**TRAVAIL À FAIRE**:
1: Comment traduire en anglais cette phrase de l'article sur Fallouja : « Dix ans après les deux sièges barbares de Fallouja par les États-Unis, cette ville irakienne est une fois de plus confrontée à un conflit armé sanglant. » ?
2: Pouvez-vous poursuivre l'article sur Fallouja à la suite de sa dernière phrase ?

**DOCUMENT SOURCE**:
★ ★ ★

Dix ans après les deux sièges barbares de Fallouja par les États-Unis, cette ville irakienne est une fois de plus confrontée à un conflit armé sanglant.
L'armée du président irakien Nouri al-Maliki a massé de l'artillerie et des chars aux abords de Fallouja et a déjà bombardé des quartiers civils, infligeant un nombre indéterminé de pertes. Des milliers de gens ont fui la ville par crainte pour leur vie, et les Nations Unies ont prévenu que le manque d'eau, de nourriture et de carburant crée une catastrophe humanitaire. Maliki a juré de lancer un assaut de grande envergure contre la ville à moins que ses habitants ne parviennent à persuader les insurgés armés de ses rendre.

★ ★ ★

**ENREGISTREMENTS FOURNIS**:
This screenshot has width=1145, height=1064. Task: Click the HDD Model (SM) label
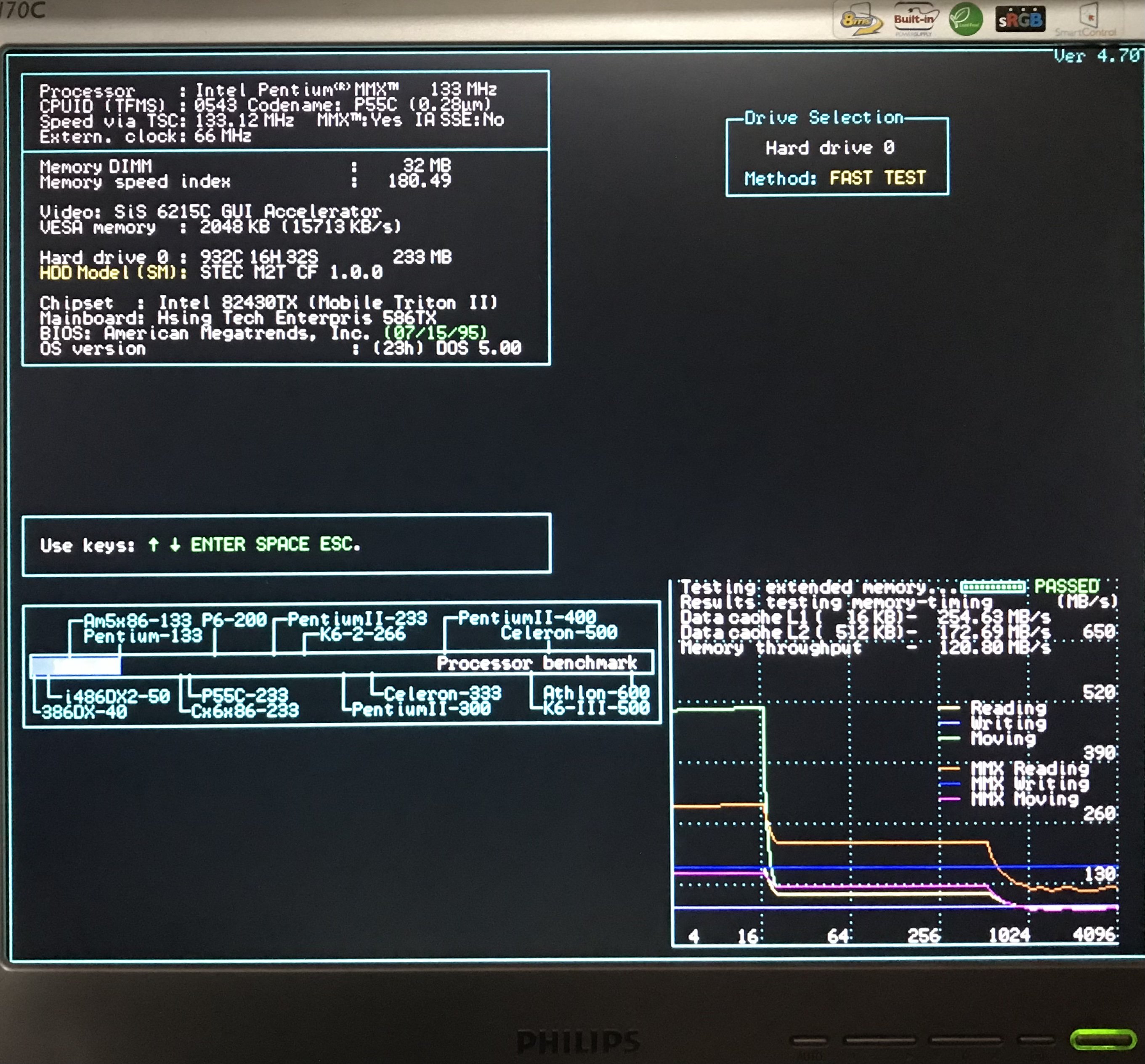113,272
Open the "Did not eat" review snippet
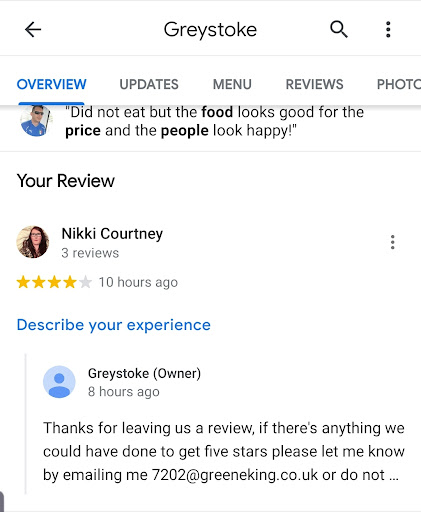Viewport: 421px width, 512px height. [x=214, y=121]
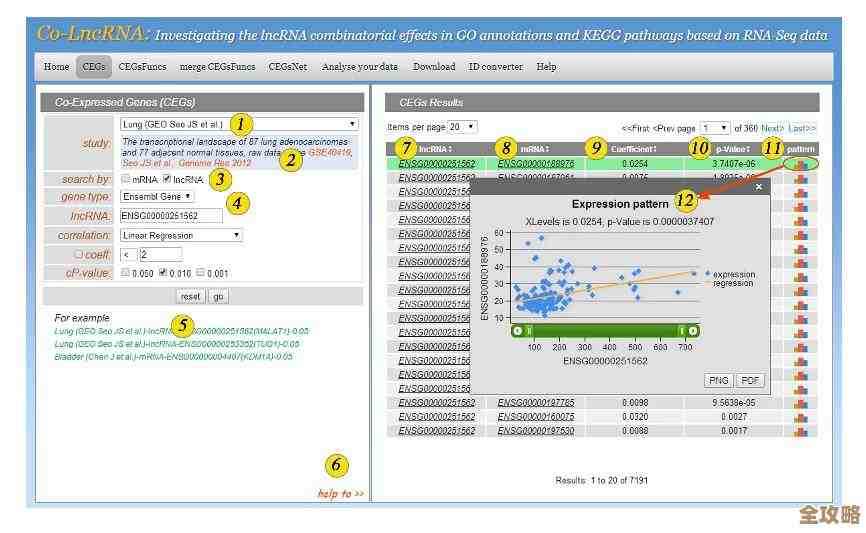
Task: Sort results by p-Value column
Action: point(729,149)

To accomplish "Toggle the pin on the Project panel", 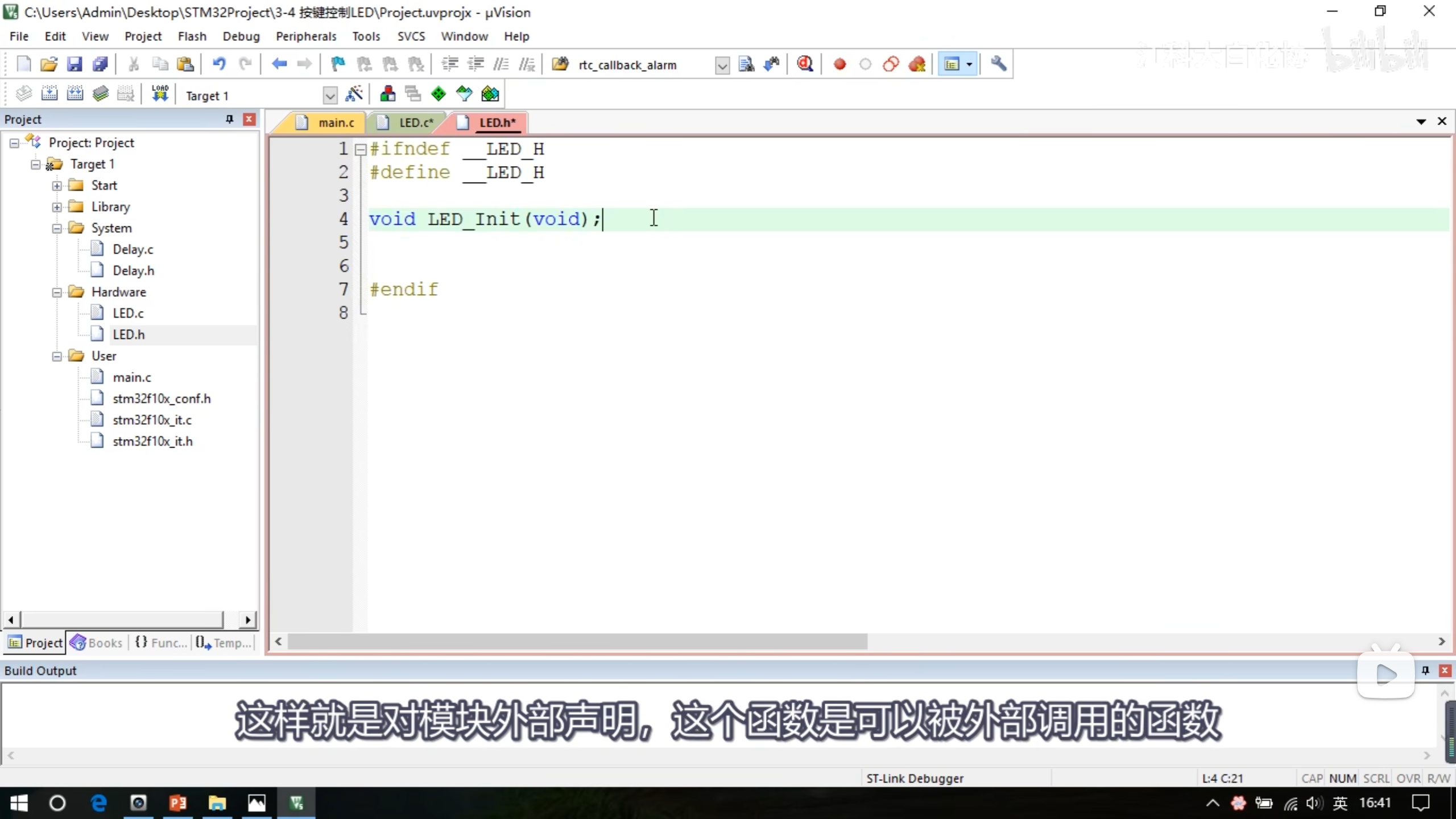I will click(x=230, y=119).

★ ★ ★

**LES RÉPONSES**:
1: Ten years after the two barbaric sieges of Fallujah by the United States, this Iraqi city is once again facing a bloody armed conflict.

2:
En avril puis en novembre-décembre 2004, Fallouja a été victime d'un véritable massacre perpétré par l'occupation américaine. Depuis les airs, elle était martelée par les avions d'attaque AC-130 Specter, les chasseurs F-16 et les hélicoptères d'attaque Apache. Au sol, une force de plus de 10.000 soldats soutenus par des chars d'assaut et de l'artillerie était assemblée pour attaquer la ville. Les bombes, les missiles et les obus au phosphore – des armes chimiques interdites par la convention de Genève – ont été lâchés contre la population. Les hôpitaux et les ambulances étaient pris pour cible.
Finalement, un bâtiment sur cinq dans la ville fut détruit et deux tiers de ceux encore debout étaient endommagés. Des centaines de milliers de gens sont devenus des réfugiés sans domicile. Au moins 120 soldats américains ont été tués durant les deux sièges et un décompte précis des milliers de morts irakiennes n'a jamais été fait.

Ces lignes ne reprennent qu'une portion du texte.